One commenter welcomed Facebook’s attention to inclusiveness and asked if any particular criteria
triggered the separate privacy review process. Ms. Jackman explained that any research proposal involving
individual data would be directed to the privacy review process. In response to another comment, Ms.
Jackman expressed Facebook’s intention to increase transparency about their process, particularly towards
their users.
Michelle de Mooy, Deputy Director, Consumer Privacy Project, Center for Democracy &
Technology, presented the results of a partnership her organization, the Center for Democracy and
Technology, had established with wearable company Fitbit. The project, called Towards Privacy-Aware
Research in Wearable Health, aimed to produce guidance on how to do privacy-protective internal research
at wearable companies that benefits customers and society at large.
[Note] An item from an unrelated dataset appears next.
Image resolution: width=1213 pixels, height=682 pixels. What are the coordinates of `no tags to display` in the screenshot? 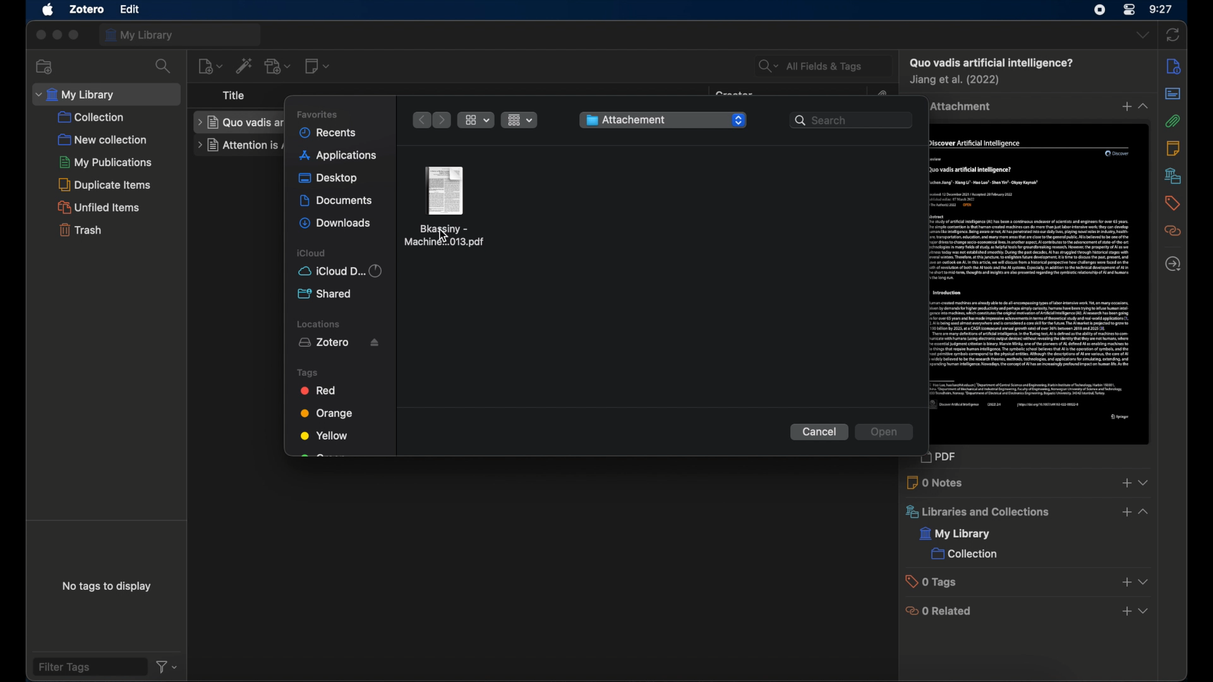 It's located at (108, 587).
Fitbit, as a small company in the health
and wellness market, recognized the need to maintain its users trust towards its products and in the brand
itself. The company focused heavily on research and product development—its research team grew from
five people at the beginning of this project to thirty by the time it came to an end.
Ms. De Mooy first described the project methodology, which started by investigating not only how
researchers at Fitbit handle data but also about how some individuals can impact decisions. One of the
major findings of her study was that most of Fibit’s research subjects are in fact Fitbit employees. The
research process at Fitbit was divided into “projects” and “hacks.” Hacks consisted of researchers following
their own curiosity and deciding whether or not a project is viable. Projects, on the other hand, were more
formal and further divided into three categories based on what data was to be used: Fitbit employees’ data,
Fitbit user studies (which include all offices), or all Fitbit user data.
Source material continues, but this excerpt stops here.